Hilton Als: My Pinup

“Looking into Prince’s eyes,” writes Hilton Als in My Pinup, “must be like looking at the world. Or more specifically, the world of one Black man loving another.” That world, and Prince’s eyes, are but two of the subjects that Als essays in this brilliant paean to the late, great, purple genius of music. Als is a master of the modern magazine profile, but here he turns the profile form inside out. An encounter with Prince prompts an oblique inventory of the writer’s own self—and of the culture that made them both, in all its racial, sexual, and emotive contours and contradictions.

Hilton Als, in his writings for The New Yorker and elsewhere, has long been an essential chronicler of our cultural scene—"arranging himself,” as his beloved Diane Arbus once put it, around artists and artworks, films and plays, images and icons, in ever-trenchant and revelatory prose.

In this special conversation about My Pinup—Als’ first New York event tied to the book—the writer will talk with Joshua Jelly-Schapiro about Prince’s outsize oeuvre and legacy; criticism as art; and how Als’ own evolving practice, as a writer and curator alike, has shaped his singular creative voice.

Special musical guests to come. Books will be available for sale.


Hilton Als has been a staff writer at The New Yorker since 1994, and won the Pulitzer Prize for criticism in 2017. He is the author of The Women and White Girls, among other books, and recently organized the acclaimed exhibition Joan Didion: What She Means, at the Hammer Museum in Los Angeles. He is a teaching professor at the University of California, Berkeley, and an associate professor of writing at Columbia University's School of the Arts. He lives in New York and San Francisco.

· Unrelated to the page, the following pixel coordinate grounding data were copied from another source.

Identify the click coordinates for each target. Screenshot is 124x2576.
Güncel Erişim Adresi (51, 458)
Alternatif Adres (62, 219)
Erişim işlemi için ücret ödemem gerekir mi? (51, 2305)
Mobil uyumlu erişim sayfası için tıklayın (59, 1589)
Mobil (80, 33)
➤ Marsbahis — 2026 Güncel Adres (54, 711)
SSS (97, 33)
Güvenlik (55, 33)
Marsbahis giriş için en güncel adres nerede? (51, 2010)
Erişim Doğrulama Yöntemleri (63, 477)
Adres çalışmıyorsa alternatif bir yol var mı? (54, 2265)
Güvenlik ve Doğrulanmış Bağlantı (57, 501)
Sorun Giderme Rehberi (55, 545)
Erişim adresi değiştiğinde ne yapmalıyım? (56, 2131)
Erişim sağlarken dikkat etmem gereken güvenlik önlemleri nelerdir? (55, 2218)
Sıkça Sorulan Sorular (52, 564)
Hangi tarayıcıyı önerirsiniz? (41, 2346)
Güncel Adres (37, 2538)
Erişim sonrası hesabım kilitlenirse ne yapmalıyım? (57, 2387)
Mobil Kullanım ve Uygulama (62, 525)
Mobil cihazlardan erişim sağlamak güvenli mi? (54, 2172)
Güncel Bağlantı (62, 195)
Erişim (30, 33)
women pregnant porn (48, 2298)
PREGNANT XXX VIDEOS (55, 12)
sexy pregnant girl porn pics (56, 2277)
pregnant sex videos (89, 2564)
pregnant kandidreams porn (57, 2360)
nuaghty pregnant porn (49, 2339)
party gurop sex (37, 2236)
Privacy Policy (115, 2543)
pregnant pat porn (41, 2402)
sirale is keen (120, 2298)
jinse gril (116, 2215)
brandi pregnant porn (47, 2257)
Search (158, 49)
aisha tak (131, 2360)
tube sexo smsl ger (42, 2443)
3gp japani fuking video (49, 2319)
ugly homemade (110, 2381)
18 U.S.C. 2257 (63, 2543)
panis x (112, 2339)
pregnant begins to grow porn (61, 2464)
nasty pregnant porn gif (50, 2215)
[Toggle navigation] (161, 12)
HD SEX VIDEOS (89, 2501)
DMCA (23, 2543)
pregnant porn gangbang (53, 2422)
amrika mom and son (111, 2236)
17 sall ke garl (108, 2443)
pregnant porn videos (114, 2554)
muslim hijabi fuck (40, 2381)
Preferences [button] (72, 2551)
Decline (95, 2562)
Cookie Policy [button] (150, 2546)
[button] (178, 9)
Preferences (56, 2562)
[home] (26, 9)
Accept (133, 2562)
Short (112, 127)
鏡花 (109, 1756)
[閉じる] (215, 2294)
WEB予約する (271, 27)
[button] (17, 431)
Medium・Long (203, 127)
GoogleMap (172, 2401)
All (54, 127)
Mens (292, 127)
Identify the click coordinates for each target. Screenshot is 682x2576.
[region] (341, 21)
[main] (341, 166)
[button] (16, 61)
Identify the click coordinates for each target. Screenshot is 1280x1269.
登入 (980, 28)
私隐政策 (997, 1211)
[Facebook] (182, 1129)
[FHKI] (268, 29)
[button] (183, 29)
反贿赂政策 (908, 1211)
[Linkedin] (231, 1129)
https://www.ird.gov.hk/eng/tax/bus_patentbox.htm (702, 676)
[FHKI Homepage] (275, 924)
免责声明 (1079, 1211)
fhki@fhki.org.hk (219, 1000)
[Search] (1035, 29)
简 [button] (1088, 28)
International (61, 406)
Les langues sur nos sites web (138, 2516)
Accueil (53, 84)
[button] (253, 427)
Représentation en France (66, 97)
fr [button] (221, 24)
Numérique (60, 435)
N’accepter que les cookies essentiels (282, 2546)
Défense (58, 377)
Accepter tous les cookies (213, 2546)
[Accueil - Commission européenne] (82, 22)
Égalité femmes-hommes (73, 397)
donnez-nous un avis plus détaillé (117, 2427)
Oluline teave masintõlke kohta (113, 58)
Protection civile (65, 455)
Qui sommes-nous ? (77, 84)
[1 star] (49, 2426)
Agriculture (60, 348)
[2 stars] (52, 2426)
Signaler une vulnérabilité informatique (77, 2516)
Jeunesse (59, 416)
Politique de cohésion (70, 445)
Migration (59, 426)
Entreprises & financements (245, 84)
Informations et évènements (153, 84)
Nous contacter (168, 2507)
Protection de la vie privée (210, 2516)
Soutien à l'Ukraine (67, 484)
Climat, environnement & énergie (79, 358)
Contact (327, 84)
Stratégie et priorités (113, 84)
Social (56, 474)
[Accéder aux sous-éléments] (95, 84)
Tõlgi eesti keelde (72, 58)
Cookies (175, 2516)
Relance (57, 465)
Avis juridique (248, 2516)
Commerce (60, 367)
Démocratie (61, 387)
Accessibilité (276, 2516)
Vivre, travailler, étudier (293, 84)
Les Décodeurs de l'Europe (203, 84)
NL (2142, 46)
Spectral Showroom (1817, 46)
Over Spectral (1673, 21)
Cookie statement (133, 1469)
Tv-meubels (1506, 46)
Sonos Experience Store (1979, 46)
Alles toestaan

Joshua Jelly-Schapiro is Pioneer Works Director of Publishing and the Executive Editor of Pioneer Works Broadcast. He is the author of Names of New York and Island People, among other books, and contributes regularly to publications including The New Yorker, The New York Review of Books,  and The New York Times. He teaches at NYU.

This program is part of PW Broadcast's Author Talks, a series highlighting authors and thinkers across disciplines.